In classic Sanderson fashion, the beginning of this book was the part to see the biggest edits. I usually start a novel, write from beginning to end, then go back and play heavily with my beginning to better match the tone of the book.
Here, one of my big decisions was to choose between two prologues I had written out. One was with the Heralds, and set the stage for a much larger story—I liked the epic feel it gave, and the melancholy tone it set. The other was Szeth’s attack on Kholinar. This was a great action sequence that set up some of the plots for the novel in a very good way, but had a steep learning curve.
I was very tempted to use both, which was what I eventually did. This wasn’t an easy decision, however, as this book was already going to start with a very steep learning curve.

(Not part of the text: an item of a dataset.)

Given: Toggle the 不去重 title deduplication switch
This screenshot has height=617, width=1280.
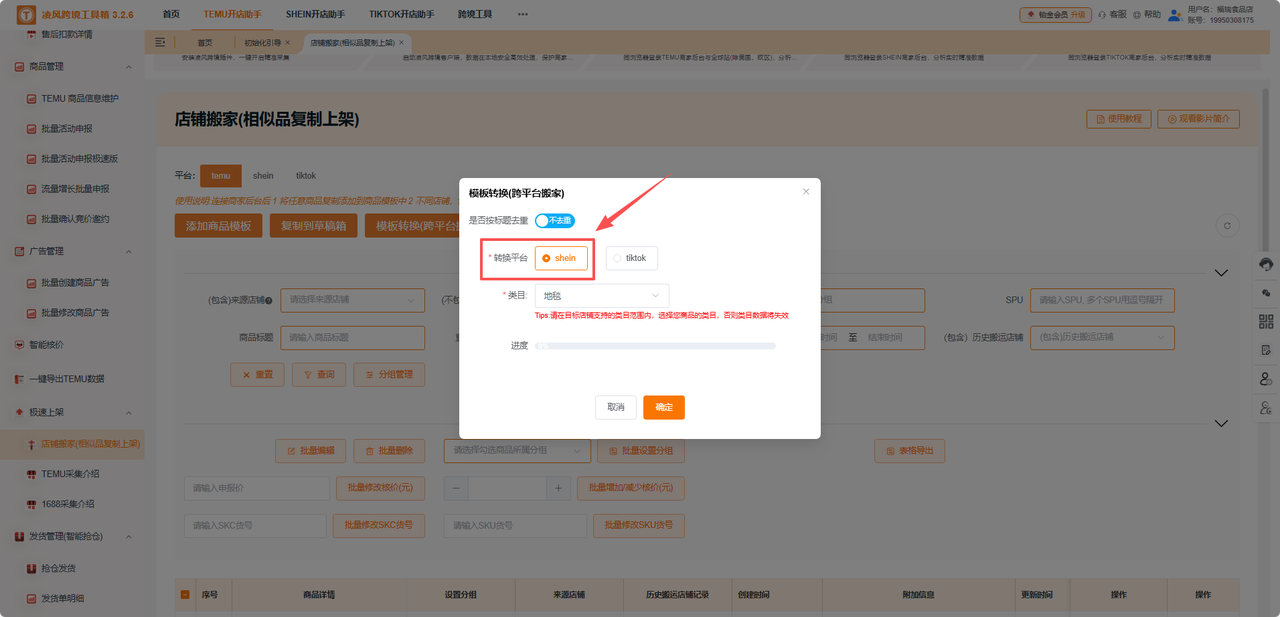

Prelude→prologue→Cenn→Kaladin→Shallan would mean five thick chapters at the start of the book without any repeating settings or viewpoint characters.
This can sink a novel quickly. As it stands, this is the most difficult thing about The Way of Kings as a novel. Many readers will feel at sea for a great deal of Part One because of the challenging worldbuilding, the narrative structure, and the fact that Kaladin’s life just plain sucks.
It seems that my instincts were right. People who don’t like the book often are losing interest in the middle of Part One. When I decided to use the prelude and the prologue together, I figured I was all in on the plan of a thick epic fantasy with a challenging learning curve. That decision doesn’t seem to have destroyed my writing career yet.